UK SLAMS BEIJING OVER OUSTER OF HK OPPOSITION LAWMAKERS
- By The Financial District

- Nov 15, 2020
- 2 min read
The United Kingdom has slammed China's disqualification of four pro-democracy members of Hong Kong's Legislative Council (LegCo), saying that the country is in breach of a 1984 treaty promising to protect the city's freedoms, the US-run Radio Free Asia (RFA) reported.

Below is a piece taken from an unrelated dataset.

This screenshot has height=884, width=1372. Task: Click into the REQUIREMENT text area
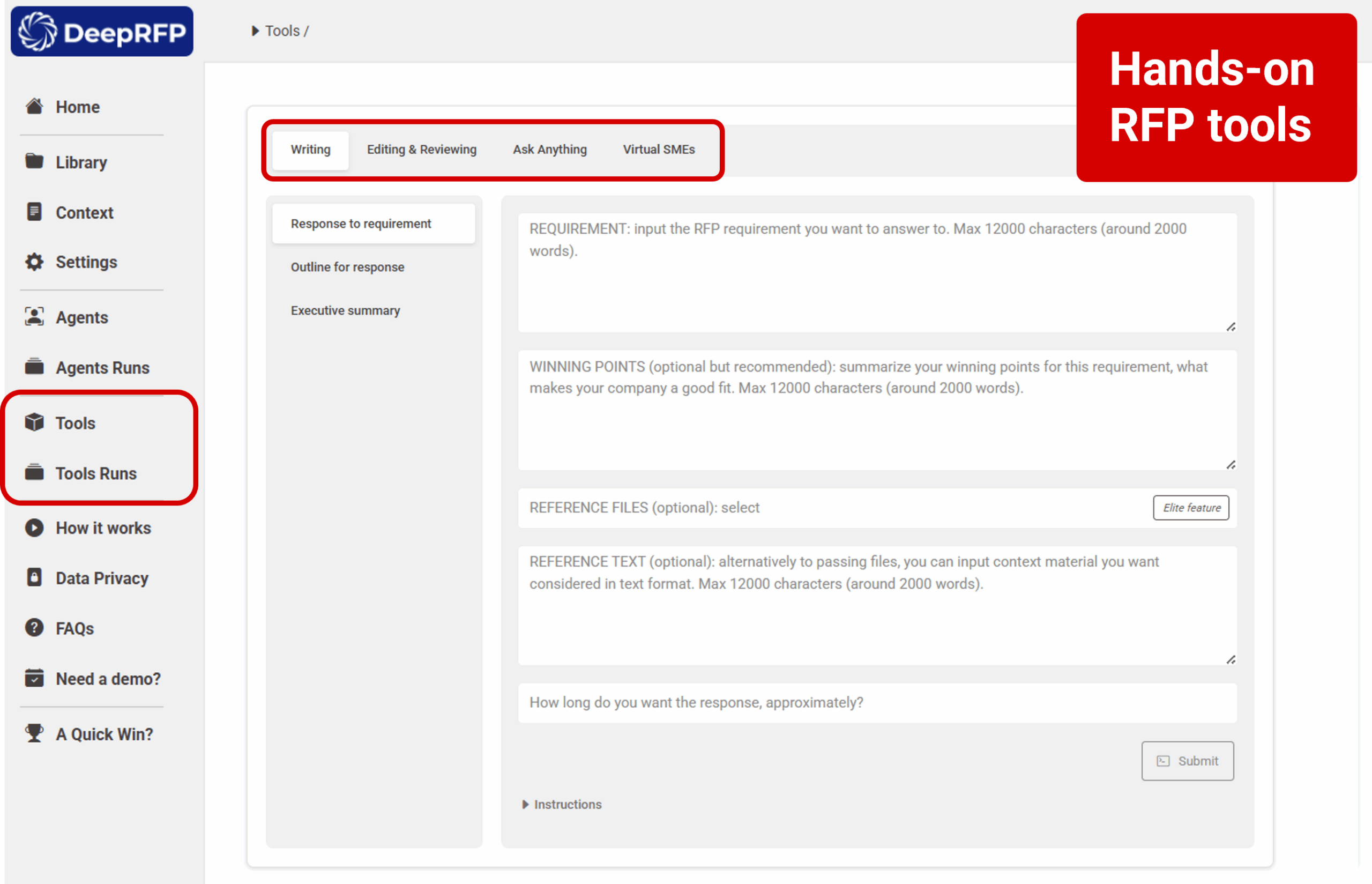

"Beijing's imposition of new rules to disqualify elected legislators in Hong Kong constitutes a clear breach of the legally binding Sino-British Joint Declaration," Foreign Secretary Dominic Raab said in a statement. "China has once again broken its promises and undermined Hong Kong's high degree of autonomy." Raab said the UK would stand with its allies to hold Beijing responsible for multiple violations of the UN-registered treaty governing the 1997 handover of Hong Kong to Chinese rule.
"This is the third time since 1997 that China has breached the legally-binding Joint Declaration," Raab said. The first was with the cross-border arrest of Hong Kong bookseller and UK national Lee Bo, while the second was in June 2020 when Beijing introduced a draconian national security law criminalizing dissent and peaceful criticism of the authorities. "The U.K. will stand up for the people of Hong Kong, and call out violations of their rights and freedoms," Raab said. Raab said the NPC decision was "part of a pattern apparently designed to harass and stifle all voices critical of China's policies."
A Nov. 11 decision by the standing committee of China's National People's Congress (NPC) resulted in the expulsion of Dennis Kwok, Alvin Yeung, Kwok Ka-ki and Kenneth Leung from LegCo, on grounds that they didn't meet the requirements laid down by the NPC. The lawmakers' ouster prompted 15 pro-democracy lawmakers to hand in their resignations to the authorities in protest on Thursday, as resigning Democratic Party lawmaker Lam Cheuk-ting hung a banner outside the LegCo chamber calling Hong Kong chief executive Carrie Lam "the scourge of Hong Kong's people," and "guilty for a thousand years," in an ironic echo of a phrase used by Chinese officials to describe Hong Kong's last colonial governor, Chris Patten.